Iim hoping that there is a fuse or a relay I can remove.


----------



## MNcasper (Jan 9, 2009)

I'm sure this wont be much help but what little I could find out is that the relay is plugged into a module located under the glove compartment. fwiw hope you already got this ironed out.


----------



## cameo89 (Dec 8, 2007)

Thank you sir, I never knew there were relays there, I removed to small black relays that clicked when I locked/unlocked the door. I guess now its a waiting game till tomorrow morning to see if its dead. Thanks again


----------



## MNcasper (Jan 9, 2009)

Hope it works out. I'll be happy if it helps you.
take care, Keith


----------



## cameo89 (Dec 8, 2007)

When I woke up I went out to start my truck for work, then went to the wifes jeep with my fingers crossed and wow it started rite up. I think its fixed! No more power locks but who cares as long as no more dead battery every fricken morning! Thanks again for the info.


----------



## MNcasper (Jan 9, 2009)

I'm glad it worked. Wish I could figure out how you could fix it to give her the locks back. I'll let you know if I come up with anything. Keith


----------



## overtime (Nov 5, 2009)

Most likely there is a bad switch that need to be replaced. Once to want to fix it. Taked time but not hard to do.


----------



## cameo89 (Dec 8, 2007)

Power locks is the least of our worries.
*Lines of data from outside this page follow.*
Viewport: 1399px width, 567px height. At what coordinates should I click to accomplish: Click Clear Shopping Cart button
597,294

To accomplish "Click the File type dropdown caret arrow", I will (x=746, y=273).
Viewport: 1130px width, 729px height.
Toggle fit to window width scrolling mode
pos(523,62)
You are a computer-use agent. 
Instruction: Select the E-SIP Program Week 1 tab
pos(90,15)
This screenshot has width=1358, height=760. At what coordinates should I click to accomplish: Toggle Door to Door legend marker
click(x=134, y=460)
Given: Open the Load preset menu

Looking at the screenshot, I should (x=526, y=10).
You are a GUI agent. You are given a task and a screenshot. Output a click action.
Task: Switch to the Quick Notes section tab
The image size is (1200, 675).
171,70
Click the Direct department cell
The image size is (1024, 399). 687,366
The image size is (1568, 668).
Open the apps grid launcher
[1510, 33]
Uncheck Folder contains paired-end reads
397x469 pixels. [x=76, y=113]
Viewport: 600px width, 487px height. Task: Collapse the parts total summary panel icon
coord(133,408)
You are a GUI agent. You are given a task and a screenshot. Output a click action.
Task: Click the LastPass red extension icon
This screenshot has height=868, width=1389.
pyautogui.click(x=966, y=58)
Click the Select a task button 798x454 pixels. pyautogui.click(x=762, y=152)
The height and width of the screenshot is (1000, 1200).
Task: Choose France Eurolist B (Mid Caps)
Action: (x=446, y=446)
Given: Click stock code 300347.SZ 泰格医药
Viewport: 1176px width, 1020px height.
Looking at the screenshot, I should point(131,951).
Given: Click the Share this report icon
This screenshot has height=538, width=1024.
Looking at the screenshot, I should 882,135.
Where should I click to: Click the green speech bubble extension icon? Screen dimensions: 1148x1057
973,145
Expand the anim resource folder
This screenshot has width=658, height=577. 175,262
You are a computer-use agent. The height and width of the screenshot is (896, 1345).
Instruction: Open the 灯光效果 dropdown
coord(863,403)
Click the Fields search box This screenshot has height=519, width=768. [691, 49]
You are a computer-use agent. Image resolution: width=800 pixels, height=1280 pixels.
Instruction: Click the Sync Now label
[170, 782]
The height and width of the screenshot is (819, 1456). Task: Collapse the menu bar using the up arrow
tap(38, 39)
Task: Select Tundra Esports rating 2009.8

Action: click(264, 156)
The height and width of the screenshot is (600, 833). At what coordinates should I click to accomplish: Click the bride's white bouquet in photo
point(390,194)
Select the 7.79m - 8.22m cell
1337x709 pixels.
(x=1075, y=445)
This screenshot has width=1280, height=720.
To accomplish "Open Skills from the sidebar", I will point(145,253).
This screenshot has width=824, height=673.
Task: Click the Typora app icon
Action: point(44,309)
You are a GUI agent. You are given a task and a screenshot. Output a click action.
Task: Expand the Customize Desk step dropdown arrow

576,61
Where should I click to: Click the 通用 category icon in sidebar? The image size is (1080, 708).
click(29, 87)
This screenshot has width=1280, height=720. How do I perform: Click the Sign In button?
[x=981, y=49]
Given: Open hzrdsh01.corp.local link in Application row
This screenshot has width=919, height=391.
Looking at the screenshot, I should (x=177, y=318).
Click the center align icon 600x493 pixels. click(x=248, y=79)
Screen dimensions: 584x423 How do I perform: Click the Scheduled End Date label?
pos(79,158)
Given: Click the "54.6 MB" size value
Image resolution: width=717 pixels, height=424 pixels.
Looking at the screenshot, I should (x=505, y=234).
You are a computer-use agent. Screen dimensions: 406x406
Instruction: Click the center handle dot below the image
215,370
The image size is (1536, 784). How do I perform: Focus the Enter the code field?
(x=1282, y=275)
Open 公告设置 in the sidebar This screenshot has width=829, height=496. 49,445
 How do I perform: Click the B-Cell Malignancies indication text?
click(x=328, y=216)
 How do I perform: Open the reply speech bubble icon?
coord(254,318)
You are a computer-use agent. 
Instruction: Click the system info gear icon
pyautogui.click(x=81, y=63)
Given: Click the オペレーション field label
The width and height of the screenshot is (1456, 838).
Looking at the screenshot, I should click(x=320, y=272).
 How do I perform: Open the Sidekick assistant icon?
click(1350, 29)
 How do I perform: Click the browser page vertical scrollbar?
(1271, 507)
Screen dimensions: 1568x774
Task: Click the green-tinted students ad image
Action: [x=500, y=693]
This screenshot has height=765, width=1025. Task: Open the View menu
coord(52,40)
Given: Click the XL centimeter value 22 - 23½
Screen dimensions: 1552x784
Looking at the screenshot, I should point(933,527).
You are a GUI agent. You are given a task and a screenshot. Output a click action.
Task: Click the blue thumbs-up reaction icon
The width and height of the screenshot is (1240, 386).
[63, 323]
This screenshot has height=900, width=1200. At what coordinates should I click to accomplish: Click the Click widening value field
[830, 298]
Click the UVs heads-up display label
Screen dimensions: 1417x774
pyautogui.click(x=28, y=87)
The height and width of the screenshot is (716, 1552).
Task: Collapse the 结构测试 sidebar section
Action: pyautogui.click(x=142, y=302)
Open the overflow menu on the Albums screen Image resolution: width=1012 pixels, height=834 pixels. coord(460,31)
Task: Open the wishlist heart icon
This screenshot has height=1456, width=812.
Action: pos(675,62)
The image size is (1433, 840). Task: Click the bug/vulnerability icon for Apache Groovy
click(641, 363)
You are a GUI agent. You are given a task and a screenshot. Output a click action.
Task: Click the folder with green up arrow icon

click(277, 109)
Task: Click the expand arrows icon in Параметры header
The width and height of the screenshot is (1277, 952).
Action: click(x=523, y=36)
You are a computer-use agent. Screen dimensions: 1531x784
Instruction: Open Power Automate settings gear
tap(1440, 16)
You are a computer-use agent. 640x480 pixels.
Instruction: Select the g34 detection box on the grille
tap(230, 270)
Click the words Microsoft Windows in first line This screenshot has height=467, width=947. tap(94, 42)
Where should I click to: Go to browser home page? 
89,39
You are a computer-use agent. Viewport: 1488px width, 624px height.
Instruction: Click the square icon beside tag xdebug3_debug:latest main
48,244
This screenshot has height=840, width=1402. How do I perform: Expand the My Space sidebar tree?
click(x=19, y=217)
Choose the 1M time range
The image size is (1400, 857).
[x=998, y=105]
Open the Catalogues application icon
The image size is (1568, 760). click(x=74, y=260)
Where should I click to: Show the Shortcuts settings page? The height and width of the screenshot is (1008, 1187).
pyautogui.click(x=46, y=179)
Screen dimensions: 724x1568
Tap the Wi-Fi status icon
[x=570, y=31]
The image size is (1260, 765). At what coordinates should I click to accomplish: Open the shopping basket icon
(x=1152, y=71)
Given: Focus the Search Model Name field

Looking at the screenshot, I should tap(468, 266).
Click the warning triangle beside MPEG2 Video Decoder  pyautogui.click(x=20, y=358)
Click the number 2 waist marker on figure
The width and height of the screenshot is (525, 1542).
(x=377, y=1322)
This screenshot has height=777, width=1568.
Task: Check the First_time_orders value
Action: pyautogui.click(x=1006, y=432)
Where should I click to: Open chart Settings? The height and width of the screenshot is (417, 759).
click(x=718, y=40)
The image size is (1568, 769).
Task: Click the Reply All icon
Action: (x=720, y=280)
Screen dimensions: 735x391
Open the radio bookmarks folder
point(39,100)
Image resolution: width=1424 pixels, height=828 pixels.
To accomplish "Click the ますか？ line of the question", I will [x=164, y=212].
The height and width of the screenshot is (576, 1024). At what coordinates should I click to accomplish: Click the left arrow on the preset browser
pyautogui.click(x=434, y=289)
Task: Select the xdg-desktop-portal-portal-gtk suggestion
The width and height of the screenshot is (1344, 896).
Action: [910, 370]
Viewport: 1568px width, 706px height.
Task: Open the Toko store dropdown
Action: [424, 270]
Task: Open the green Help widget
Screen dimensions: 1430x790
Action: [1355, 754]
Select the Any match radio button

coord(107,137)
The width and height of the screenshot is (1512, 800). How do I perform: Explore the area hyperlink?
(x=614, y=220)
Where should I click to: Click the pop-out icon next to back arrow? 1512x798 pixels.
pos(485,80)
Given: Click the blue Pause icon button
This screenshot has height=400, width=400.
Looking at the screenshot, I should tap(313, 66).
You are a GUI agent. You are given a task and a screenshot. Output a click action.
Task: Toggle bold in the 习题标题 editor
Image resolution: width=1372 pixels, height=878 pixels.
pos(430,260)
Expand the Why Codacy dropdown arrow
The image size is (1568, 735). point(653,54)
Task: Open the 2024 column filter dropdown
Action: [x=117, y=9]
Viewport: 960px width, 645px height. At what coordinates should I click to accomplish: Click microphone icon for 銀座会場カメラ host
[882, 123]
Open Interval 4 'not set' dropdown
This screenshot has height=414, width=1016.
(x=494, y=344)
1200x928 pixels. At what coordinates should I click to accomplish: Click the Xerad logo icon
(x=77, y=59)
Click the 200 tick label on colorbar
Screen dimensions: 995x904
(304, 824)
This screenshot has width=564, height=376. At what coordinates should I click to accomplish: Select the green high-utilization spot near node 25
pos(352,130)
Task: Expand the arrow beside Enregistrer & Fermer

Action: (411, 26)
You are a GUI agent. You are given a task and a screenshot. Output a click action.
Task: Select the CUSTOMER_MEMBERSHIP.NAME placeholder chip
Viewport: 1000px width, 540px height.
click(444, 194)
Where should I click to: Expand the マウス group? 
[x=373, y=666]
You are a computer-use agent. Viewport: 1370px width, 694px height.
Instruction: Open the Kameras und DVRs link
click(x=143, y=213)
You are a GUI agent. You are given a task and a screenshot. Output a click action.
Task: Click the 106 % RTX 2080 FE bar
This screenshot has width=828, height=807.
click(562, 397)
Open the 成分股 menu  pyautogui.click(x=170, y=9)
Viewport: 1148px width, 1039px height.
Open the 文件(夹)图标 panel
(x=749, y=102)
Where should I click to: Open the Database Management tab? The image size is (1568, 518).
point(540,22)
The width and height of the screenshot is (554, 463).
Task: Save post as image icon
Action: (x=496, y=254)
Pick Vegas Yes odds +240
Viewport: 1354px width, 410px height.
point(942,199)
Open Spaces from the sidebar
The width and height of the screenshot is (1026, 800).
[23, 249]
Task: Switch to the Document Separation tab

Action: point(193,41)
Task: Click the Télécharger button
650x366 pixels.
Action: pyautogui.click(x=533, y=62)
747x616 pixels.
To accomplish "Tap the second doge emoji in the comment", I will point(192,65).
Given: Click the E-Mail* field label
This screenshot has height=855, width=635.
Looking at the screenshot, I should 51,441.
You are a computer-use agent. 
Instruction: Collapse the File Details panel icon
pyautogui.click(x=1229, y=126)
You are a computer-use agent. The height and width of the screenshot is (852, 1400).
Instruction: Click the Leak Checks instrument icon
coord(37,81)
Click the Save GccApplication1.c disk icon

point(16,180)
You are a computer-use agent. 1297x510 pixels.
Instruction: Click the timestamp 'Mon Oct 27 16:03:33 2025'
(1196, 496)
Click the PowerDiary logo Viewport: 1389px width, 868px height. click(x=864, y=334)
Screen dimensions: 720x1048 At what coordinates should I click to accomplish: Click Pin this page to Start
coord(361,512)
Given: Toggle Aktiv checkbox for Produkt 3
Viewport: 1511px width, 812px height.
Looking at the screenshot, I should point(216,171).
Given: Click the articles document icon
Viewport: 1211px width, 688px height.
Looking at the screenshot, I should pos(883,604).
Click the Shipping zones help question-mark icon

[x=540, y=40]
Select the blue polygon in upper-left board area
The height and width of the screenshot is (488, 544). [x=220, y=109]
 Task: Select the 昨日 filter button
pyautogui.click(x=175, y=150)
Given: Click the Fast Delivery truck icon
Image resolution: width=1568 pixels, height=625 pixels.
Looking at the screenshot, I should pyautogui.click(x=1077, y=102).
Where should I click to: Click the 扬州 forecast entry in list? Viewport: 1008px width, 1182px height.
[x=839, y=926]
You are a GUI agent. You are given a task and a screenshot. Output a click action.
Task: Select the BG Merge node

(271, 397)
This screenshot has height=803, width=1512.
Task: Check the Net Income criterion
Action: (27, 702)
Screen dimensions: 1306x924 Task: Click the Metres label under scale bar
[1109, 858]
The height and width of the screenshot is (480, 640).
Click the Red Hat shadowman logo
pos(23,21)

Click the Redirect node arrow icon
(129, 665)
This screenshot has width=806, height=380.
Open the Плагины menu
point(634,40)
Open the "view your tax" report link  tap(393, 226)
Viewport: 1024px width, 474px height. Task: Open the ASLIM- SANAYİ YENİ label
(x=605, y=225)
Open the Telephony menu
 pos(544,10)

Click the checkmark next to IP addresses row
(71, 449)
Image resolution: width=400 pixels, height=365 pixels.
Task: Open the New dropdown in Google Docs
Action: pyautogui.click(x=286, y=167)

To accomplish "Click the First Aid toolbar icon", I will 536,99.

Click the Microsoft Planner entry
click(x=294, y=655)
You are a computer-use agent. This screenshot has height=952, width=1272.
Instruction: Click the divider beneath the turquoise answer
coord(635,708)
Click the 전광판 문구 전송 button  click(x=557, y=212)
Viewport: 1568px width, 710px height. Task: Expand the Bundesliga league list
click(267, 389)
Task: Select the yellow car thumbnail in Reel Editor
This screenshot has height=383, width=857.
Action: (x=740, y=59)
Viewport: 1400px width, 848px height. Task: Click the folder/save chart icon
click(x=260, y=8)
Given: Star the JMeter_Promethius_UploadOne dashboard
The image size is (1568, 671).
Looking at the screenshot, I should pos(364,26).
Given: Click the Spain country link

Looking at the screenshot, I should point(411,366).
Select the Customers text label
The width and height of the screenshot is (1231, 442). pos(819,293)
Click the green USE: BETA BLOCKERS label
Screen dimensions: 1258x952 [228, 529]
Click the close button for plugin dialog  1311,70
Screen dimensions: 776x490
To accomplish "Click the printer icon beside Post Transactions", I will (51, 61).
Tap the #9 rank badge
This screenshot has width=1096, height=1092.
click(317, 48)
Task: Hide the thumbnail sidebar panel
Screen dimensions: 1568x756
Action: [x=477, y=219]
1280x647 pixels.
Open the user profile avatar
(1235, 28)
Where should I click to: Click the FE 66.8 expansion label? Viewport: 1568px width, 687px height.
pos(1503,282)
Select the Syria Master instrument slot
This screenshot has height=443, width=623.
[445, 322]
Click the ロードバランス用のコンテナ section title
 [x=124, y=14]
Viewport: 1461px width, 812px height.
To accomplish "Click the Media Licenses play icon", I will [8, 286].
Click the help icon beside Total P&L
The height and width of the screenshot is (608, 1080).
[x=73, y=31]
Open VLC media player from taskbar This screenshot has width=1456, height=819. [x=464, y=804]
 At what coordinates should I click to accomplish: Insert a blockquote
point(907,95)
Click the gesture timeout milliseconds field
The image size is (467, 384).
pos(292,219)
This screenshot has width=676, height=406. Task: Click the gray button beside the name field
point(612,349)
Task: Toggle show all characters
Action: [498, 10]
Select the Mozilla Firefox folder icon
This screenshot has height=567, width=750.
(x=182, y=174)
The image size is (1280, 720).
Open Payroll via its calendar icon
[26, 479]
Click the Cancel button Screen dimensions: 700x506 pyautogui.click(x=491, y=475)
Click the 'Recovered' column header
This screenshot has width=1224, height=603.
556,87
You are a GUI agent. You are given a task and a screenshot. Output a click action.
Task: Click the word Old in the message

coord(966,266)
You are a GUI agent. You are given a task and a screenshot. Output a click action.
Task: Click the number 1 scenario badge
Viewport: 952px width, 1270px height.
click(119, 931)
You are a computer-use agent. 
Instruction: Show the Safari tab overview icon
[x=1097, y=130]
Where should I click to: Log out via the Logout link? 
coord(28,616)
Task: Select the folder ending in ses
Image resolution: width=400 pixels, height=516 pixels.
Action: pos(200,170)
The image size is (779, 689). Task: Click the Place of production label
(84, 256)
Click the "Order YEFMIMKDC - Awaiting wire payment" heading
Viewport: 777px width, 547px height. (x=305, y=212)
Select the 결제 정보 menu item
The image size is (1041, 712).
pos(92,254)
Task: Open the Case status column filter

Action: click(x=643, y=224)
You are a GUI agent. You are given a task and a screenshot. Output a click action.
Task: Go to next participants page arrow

Im just glad it started this morning with out a jump. She only drives it once or twice a week, and I drive it from time to time. Once summer rolls around I will probably fix the locks. But thanks again


----------



## MNcasper (Jan 9, 2009)

Very Happy that I could help


----------



## cameo89 (Dec 8, 2007)

Well its been apx. 5 days and it has started every day since I pulled the power lock relays. My wife is so happy we don't have to jump it every day she even said I get bedroom goddies!  Thanks MNcasper


----------



## MNcasper (Jan 9, 2009)

Congratulations! Bedroom goodies make it even better. Enjoy and best wishes to you both


----------



## PENJrAV8R (Dec 9, 2010)

I had this problem in a SAAB I owned. The windows and locks developed a mind of their own (the windows decided to go down in the middle of January and refused to go back up). I found the problem was the button for the windows. At some point, a drink was spilled on the switch panel (on a 95 SAAB 900, this is located in the center console right behind the cup holder.... duh...) and the sugary remains were occasionally bridging the connections. Removing the panel and cleaning the circuit board with carb cleaner fixed the problem cheaply and effectively. You may want to investigate to see if you have a similar problem. Hopefully others can learn from my SAAB story...


----------